**Yapılacaklar**
(a) Alıntıdaki "Çekirdek ailenin geriden kalan üç beş ferdinin hepsi de başka başka ülkelerde yaşıyor." cümlesini İngilizceye çevirin.
(b) Alıntıya göre sözü edilen kişinin seyahat özgürlüğü neden yok?

**Alıntı**
# # # # #
YORUM | AHMET KURUCAN
İsmini versem şaşırırsınız. Bir zamanlar Türkiye’nin hem siyasi hem bürokratik hem ulusal ve uluslararası ticaret hem spor hem de kültür camiasına damgasını vurmuş bir insan. Yapacağınız kısa süreli bir google ve youtube taraması ile binlerce fotoğraf, video ve yukarıda söylediğim alanlarda nice haber ve yorumla karşılaşabileceğiniz bir insan. Alaylı ve mektepli. Hayatın çemberinden geçmiş. Feleğin zevk ü sefasını da tatmış, çile ve ıstırabını da. Fakat o şimdi bir zamanlar ve hala daha iktidara yakınlığı ile tanınan birçok hukukçunun dediği gibi devletin vatandaşına düşman hukuku uyguladığı binlerce hatta milyonlarca insandan biri.
Şimdilerde yalnız yaşıyor. Eşini yıllar önce rahmet-i Rahman’a uğurlamış. Çocuk ve torun hasretiyle yanıyor. Çekirdek ailenin geriden kalan üç beş ferdinin hepsi de başka başka ülkelerde yaşıyor. Pasaportuna konulan tahdidden dolayı seyahat özgürlüğü de yok. Üzülmemek mümkün mü?
# # # # #
**Veri kesiti**
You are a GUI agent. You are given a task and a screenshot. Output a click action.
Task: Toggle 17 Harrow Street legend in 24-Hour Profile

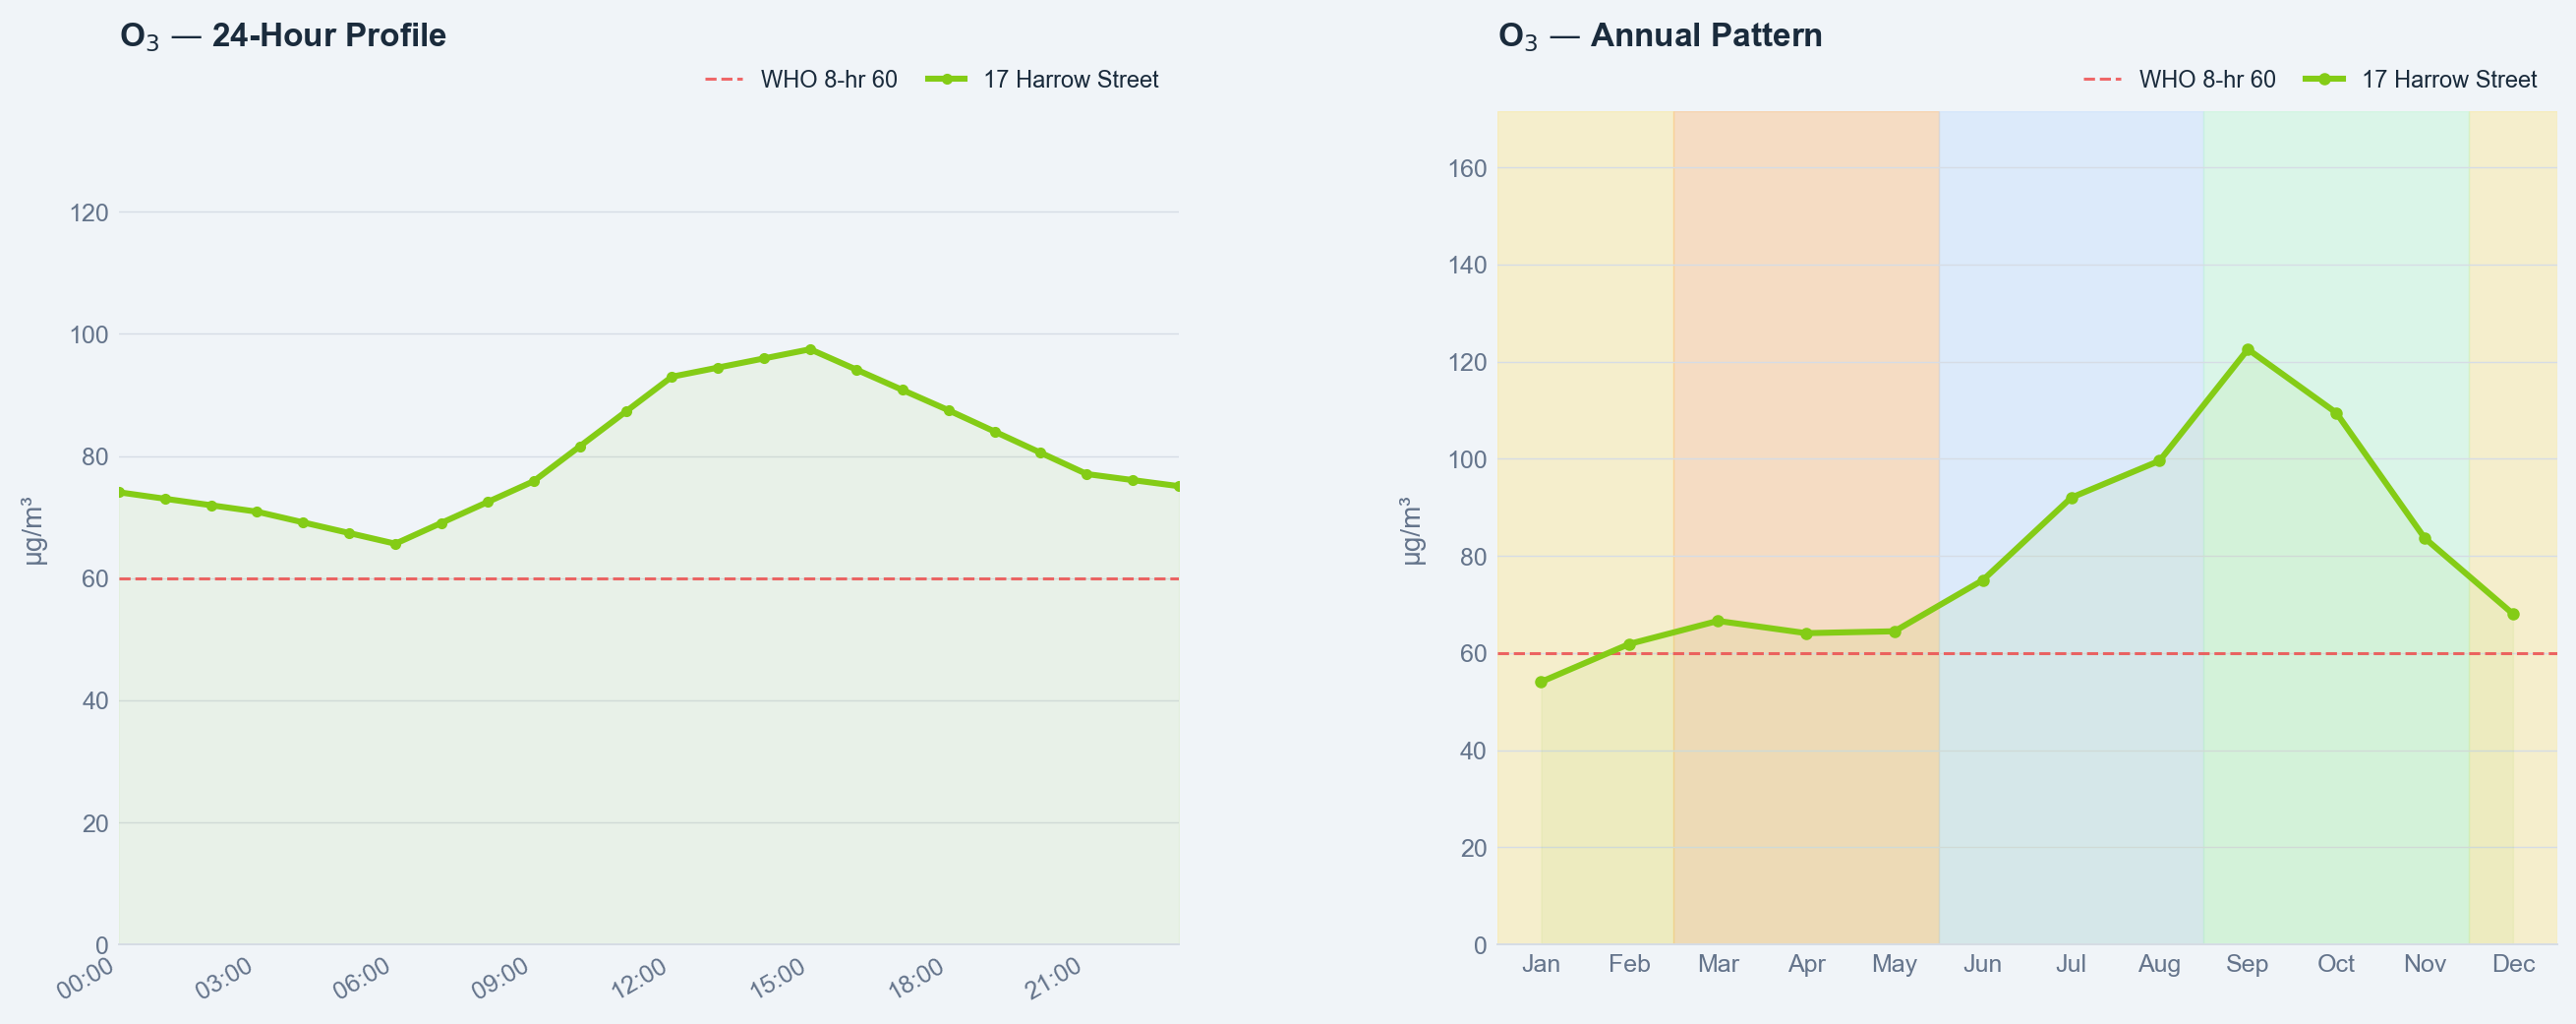(1042, 79)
# # # # #
**Çözülen görevler**
(a) The few remaining members of the nuclear family all live in different countries.

(b) Pasaportuna konulan tahdit yüzünden.